Calculator Input
Enter WAN characteristics, TCP behavior, and operating hours. The calculator estimates a realistic throughput ceiling using capacity, window, and loss limits.
Example Data Table
| Scenario | Bandwidth | Utilization | Overhead | RTT | Window | Loss | Flows | Notes |
|---|---|---|---|---|---|---|---|---|
| Branch Office MPLS | 100 Mbps | 85% | 6% | 40 ms | 512 KB | 0.001% | 1 | Typical business traffic with moderate reserve. |
| Regional SD-WAN | 250 Mbps | 78% | 7% | 55 ms | 1024 KB | 0.002% | 2 | Balanced policy with parallel application sessions. |
| Data Replication Link | 1 Gbps | 70% | 8% | 80 ms | 2048 KB | 0.0001% | 4 | Long-haul replication with larger windows. |
Formula Used
The calculator combines line capacity, payload efficiency, TCP window behavior, and packet loss constraints. It then chooses the smallest limit as the realistic throughput estimate.
- Raw link speed: Provisioned bandwidth converted to bits per second.
- Usable link: Raw speed × utilization × (1 − QoS reserve).
- Payload efficiency: (Packet size − header bytes) ÷ packet size.
- Network-limited throughput: Usable link × (1 − protocol overhead) × payload efficiency.

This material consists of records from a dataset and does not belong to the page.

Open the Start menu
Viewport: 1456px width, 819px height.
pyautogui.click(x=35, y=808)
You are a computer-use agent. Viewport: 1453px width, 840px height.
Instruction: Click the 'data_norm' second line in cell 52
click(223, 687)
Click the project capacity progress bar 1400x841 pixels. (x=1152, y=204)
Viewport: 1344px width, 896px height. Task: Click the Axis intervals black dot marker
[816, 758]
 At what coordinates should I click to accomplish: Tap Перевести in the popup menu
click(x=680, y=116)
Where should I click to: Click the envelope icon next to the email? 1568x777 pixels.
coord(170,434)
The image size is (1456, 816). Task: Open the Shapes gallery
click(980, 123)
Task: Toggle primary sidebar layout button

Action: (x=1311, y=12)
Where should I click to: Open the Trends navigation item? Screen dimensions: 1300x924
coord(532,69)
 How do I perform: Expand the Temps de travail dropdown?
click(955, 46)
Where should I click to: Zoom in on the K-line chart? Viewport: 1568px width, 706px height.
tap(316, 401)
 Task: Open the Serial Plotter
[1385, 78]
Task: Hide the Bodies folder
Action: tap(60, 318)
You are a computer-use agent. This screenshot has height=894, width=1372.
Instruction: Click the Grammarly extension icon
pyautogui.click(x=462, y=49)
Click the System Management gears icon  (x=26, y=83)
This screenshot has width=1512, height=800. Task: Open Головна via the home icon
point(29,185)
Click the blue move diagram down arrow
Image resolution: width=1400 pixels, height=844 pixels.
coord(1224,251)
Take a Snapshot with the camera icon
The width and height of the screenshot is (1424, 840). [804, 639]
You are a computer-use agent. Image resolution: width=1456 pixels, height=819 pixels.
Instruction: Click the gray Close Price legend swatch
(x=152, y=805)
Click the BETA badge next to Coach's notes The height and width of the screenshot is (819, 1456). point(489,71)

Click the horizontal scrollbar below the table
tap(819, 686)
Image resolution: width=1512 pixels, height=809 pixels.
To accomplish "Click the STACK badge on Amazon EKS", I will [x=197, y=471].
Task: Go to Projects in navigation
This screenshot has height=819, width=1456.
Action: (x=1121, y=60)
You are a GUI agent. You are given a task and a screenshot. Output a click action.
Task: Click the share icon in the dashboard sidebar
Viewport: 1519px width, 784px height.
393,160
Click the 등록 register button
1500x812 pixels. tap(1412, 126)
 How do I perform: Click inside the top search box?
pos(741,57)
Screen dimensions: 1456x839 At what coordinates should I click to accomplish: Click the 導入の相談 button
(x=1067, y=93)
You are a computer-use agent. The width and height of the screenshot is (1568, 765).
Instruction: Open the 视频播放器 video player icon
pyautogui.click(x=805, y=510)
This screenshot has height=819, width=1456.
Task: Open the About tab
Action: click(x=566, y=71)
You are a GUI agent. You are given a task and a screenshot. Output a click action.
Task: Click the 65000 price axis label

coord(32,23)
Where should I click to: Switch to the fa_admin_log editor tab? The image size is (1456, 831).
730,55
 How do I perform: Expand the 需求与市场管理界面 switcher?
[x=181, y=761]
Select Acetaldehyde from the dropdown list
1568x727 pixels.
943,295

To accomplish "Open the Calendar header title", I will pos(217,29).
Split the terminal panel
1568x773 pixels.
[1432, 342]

- Window-limited throughput: (TCP window bytes × 8 ÷ RTT seconds) × parallel flows.
- Loss-limited throughput: (1.22 × MSS × 8) ÷ (RTT × √loss probability), adjusted by flows.
- Estimated throughput: Minimum of network limit, window limit, and loss limit.
- Monthly transfer: Estimated throughput × active hours × active days.
How to Use This Calculator
- Enter the provisioned WAN speed and pick the correct unit.
- Add realistic utilization instead of assuming full saturation.
- Enter protocol overhead and reserved bandwidth percentages.
- Set packet size and header bytes to reflect framing behavior.
- Provide RTT, TCP window size, loss percentage, and parallel flows.
- Enter active hours and days to estimate monthly transferable data.
- Click Calculate Throughput to show the result above the form.
- Use the CSV and PDF buttons to export the current analysis.
FAQs
1. What does WAN throughput mean?
WAN throughput is the actual data delivery rate you can achieve across a wide area network after utilization, overhead, latency, TCP behavior, and packet loss reduce raw link speed.
2. Why is throughput lower than bandwidth?
Bandwidth is the provisioned ceiling. Throughput is the real transfer rate after headers, reserved capacity, congestion, RTT, window size, and packet loss limit performance.
3. Why does RTT matter so much?
Higher RTT increases the time needed for acknowledgments. If the TCP window is small, long RTT can sharply cap throughput even when the physical link is fast.
4. What does the packet loss limit represent?
The packet loss limit estimates how retransmissions and congestion control reduce TCP transfer speed. Even tiny loss rates can hurt long-distance WAN performance.
5. Should I use one flow or many flows?
Use one flow for a single session, backup stream, or file transfer. Use multiple flows when traffic is spread across parallel TCP sessions.
6. Is this suitable for SD-WAN planning?
Yes. It helps compare policy reserve, overhead, latency, and loss effects. It is useful for branch sizing, replication planning, and application capacity estimates.
7. What packet size should I enter?
Use the average payload size you expect on the link. Ethernet traffic often uses values near 1500 bytes, while special workloads may use different sizes.
8. Are the monthly transfer results exact?
No. They are planning estimates based on your assumptions. Real usage changes with burst patterns, protocol mix, application design, and transient network conditions.